Он ощутил за поясом тяжесть оселка старого короля.

«Удивительно, – подумал Шеф. – Когда я шел в лагерь Ивара, моей единственной мыслью было спасти Годиву, забрать ее с собой и зажить припеваючи. Сейчас я собираюсь сделать то же самое. Но на сей раз… на сей раз я делаю это не ради нее. И даже не ради себя. Я делаю это, потому что так надо. Вот в чем ответ. А мы с ней только части ответа.

Мы похожи на маленькие шестерни, которые натягивают тетиву катапульты. Они не могут сказать, что больше не желают вращаться, – не можем и мы».

Он вспомнил странную притчу Торвина о мельнице Фроди, девах-великаншах и короле, который не давал им передышки. «Я с радостью позволил бы им отдохнуть, – сказал он себе. – И всем остальным, кто угодил в эти военные жернова. Но я не знаю, как отпустить их на волю. И как самому освободиться, тоже не знаю».

«Свободен я был только трэллом», – подумал Шеф.

Годива вышла из женских покоев с тыла огромного шатра короля Бургреда и стала крадучись пробираться вдоль длинного строя временно пустовавших столов. Спроси ее кто, она сослалась бы на поручение Альфгара: дескать, иду к королевскому пивовару сказать, чтобы откупорил еще несколько бочонков. В действительности она хотела выбраться из душного женского жилища, пока ее сердце не разорвалось от горя и страха.





Она уже не была прежней красавицей. Знала, что другие женщины судачат об этом, и гадают, что с ней случилось, и злобно радуются упадку фаворитки. Альфгар бил ее с каждой неделей все яростнее, хлестал березовыми розгами по голому телу в кровь. Такие дела не скроешь. Толика звуков просачивалась даже через стены деревянного дворца в Тамворте, стольном городе Бургреда.

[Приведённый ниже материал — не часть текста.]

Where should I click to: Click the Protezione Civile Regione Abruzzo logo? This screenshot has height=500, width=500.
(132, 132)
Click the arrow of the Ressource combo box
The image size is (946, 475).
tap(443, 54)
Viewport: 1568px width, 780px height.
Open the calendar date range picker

А в королевских шатрах, где она жила в летние месяцы военной кампании…

Слышали многие, однако никто не спешил на помощь. В часы, следовавшие за поркой, мужчины прятали улыбки, а женщины говорили кротко и умиротворяюще. Все они думали, что так уж устроен мир, но это не мешало им обсуждать неспособность Годивы ублажить супруга.

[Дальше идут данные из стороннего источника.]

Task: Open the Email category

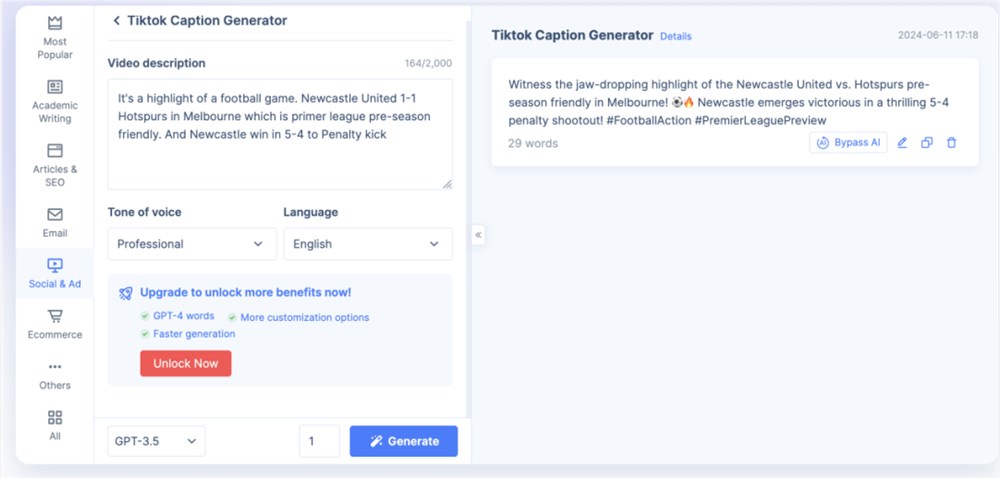Action: [x=55, y=222]
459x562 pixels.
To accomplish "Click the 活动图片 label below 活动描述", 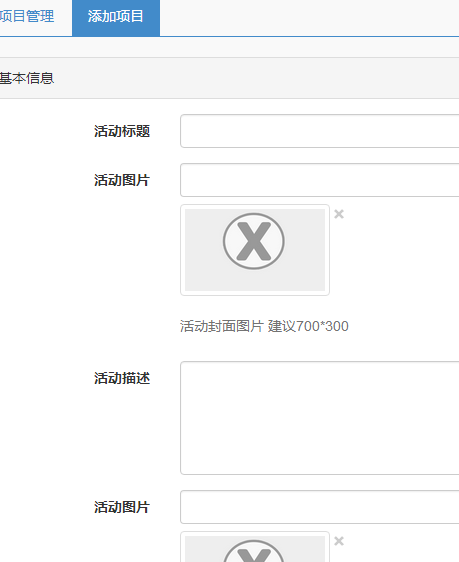I will 122,507.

Никто из них – кроме Вульфгара, которому это сделалось безразлично, – не ведал меры отчаяния и гнева, охватывавших ее всякий раз, когда она думала о грехе, который они с Альфгаром совершали на пару, опускаясь на брачное ложе, – грехе кровосмесительства, неизбежно губившем их души и тела. Никто не знал, что она считала себя и убийцей. Дважды за зиму Годива ощутила жизнь, которая зародилась в ее утробе, но, слава Господу, так и не развилась. Почувствуй она обратное, ей бы хватило сил удалиться в лес, отыскать там собачью ртуть – пролесник многолетний, которым изгоняли плод, – и выпить горькую отраву, уничтожив в себе дитя позора.

Но даже не это иссушило и состарило ее лицо, не это согнуло ей спину и заставило ноги по-старушечьи шаркать. Виной была память о наслаждении, которое ей довелось испытать. Жаркое утро в лесу, листва над головой, теплая кожа в ее руках – ощущение воли и свободы.

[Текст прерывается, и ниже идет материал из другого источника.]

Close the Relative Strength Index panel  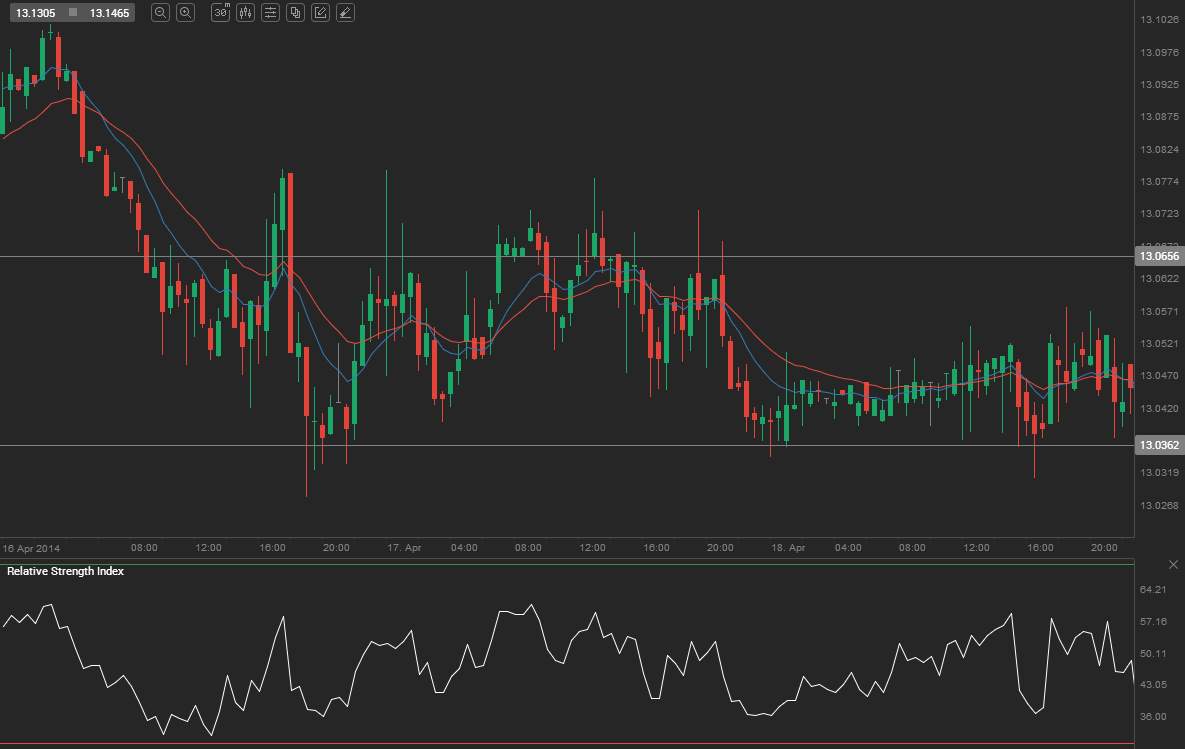tap(1173, 566)
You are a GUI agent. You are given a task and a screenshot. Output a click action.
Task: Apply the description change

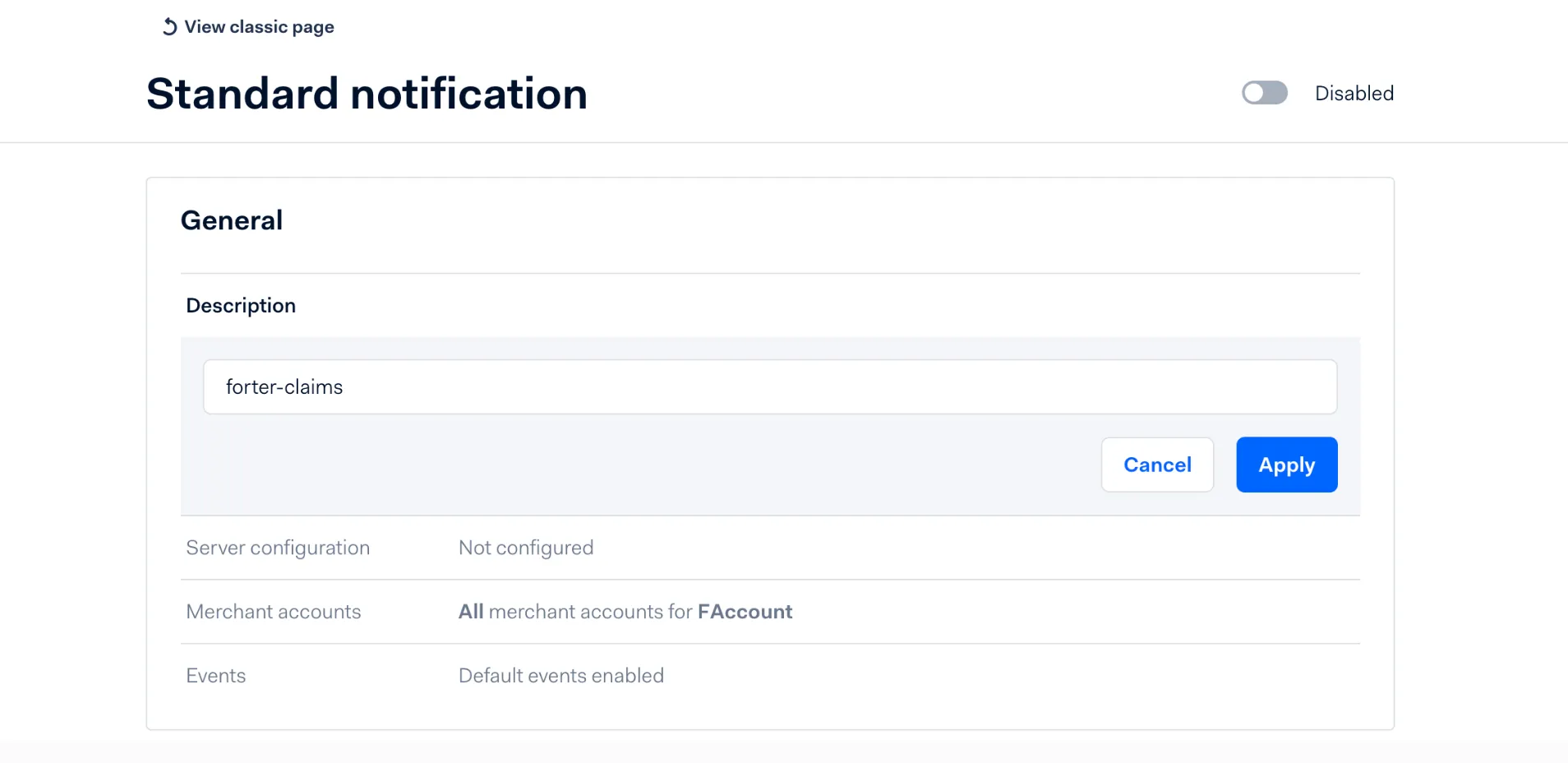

Это продлилось час. Воспоминание о нем затмило всю остальную молодость. Каким же чужим показался любимый, когда они встретились вновь! Одноглазый, свирепый, обремененный страданием… В тот миг, когда он вернул ее…

Годива потупилась и чуть не бегом устремилась через расчищенную площадку за шатром, наводненную личной охраной Бургреда, его придворной гвардией и сотней воевод и посыльных мерсийской армии, которая по королевскому приказу вяло наступала на Норфолк. Юбки Годивы прошуршали позади праздной компании, внимавшей слепому менестрелю и его слуге. Она, не вдумываясь особо, узнала балладу о Зигмунде, Победителе Дракона, которую слышала раньше при отцовском дворе.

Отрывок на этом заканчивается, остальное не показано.